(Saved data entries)
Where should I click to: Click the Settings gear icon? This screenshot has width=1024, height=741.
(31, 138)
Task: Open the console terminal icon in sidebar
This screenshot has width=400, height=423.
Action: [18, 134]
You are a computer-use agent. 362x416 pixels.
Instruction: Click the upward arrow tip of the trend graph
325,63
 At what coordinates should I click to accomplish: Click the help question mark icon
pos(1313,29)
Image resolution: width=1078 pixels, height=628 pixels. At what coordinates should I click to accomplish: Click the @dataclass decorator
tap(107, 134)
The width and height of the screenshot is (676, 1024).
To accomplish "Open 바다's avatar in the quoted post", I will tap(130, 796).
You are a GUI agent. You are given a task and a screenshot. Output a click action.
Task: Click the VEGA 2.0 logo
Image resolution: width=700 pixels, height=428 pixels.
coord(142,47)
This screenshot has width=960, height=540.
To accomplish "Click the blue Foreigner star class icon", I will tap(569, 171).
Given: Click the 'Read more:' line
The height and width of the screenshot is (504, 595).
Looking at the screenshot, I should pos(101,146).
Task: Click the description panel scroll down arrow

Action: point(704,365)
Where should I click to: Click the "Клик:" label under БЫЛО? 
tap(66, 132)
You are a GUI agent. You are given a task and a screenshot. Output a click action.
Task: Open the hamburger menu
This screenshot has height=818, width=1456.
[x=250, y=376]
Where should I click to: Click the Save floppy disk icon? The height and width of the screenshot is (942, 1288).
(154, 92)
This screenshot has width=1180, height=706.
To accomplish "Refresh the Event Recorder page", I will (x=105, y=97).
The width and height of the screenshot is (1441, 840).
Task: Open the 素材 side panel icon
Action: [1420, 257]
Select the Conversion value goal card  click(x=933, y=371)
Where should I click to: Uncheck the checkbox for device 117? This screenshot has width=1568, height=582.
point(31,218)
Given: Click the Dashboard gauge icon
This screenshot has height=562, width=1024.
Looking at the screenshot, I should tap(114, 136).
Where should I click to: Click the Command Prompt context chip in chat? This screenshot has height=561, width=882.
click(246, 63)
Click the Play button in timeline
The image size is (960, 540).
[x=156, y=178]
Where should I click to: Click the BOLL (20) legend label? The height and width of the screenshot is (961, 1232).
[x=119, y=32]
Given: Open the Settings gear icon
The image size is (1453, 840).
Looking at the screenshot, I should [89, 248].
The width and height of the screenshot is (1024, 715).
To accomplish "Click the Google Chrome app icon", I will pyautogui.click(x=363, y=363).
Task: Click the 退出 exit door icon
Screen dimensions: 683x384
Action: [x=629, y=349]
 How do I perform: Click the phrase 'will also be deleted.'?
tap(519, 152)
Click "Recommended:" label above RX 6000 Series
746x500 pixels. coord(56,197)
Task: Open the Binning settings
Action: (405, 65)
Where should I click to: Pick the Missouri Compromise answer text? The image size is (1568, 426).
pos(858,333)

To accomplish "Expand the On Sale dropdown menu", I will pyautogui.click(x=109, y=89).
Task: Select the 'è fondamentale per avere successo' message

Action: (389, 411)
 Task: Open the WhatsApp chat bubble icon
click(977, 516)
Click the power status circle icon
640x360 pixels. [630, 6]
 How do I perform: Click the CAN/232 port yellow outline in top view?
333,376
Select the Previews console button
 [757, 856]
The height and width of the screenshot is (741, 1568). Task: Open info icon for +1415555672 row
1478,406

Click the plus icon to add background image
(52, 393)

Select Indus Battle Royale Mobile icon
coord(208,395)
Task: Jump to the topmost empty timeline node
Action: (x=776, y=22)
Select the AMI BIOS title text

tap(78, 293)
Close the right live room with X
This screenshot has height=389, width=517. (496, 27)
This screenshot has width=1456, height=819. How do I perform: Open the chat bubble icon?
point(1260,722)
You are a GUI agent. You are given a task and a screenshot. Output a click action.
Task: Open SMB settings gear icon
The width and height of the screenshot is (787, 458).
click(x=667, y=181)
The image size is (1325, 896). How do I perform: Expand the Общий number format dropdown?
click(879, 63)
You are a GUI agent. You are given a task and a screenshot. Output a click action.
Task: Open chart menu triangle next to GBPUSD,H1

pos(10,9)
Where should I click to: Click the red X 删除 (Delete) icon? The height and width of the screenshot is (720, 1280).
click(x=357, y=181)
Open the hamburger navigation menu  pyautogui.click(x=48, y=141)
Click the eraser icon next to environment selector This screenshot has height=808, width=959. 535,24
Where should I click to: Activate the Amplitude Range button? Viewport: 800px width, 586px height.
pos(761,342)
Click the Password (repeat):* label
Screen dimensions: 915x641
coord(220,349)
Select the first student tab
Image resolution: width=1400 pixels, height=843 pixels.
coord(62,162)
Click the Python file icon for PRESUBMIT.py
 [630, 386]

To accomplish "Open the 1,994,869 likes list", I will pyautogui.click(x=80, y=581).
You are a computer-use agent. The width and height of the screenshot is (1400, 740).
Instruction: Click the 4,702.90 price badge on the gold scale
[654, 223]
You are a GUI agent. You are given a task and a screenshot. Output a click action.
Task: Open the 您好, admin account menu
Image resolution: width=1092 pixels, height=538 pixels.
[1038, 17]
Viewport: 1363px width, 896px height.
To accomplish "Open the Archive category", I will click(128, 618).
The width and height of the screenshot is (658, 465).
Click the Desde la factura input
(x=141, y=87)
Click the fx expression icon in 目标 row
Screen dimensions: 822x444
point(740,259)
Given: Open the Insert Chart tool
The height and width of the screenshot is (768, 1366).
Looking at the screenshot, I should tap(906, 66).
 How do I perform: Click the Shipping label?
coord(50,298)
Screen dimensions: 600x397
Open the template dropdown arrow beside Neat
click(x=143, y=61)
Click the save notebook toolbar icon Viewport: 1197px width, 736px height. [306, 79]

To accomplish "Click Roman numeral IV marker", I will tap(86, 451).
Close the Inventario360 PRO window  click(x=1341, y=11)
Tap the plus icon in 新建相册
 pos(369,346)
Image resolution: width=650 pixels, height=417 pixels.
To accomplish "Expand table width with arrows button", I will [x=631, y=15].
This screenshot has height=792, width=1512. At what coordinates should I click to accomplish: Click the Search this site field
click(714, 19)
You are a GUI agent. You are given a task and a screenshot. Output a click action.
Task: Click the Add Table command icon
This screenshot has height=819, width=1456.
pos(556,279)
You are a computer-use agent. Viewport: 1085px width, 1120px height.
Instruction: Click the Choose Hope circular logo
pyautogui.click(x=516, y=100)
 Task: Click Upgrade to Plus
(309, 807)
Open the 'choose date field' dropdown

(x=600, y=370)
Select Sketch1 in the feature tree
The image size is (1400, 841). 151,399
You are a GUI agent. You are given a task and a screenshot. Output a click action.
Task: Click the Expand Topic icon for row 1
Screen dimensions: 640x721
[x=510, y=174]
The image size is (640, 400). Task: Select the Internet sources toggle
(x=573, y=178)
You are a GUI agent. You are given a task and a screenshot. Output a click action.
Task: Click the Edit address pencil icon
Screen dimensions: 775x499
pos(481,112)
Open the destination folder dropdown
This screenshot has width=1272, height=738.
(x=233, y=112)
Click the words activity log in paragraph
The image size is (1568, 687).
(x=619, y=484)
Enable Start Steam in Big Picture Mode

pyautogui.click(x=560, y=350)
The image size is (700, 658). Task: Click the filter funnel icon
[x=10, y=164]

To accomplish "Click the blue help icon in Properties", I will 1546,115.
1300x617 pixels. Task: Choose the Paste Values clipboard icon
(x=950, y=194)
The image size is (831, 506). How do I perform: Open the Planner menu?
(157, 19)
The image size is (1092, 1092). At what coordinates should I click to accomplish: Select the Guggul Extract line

**OBJECTIVE:** Which lines in the items above contain the string "Instruction", matched with case counting? Return each of those lines in full.

**EXERCISE ANSWER:**
Instruction: Click the upward arrow tip of the trend graph
Instruction: Click the 4,702.90 price badge on the gold scale
Instruction: Click the Choose Hope circular logo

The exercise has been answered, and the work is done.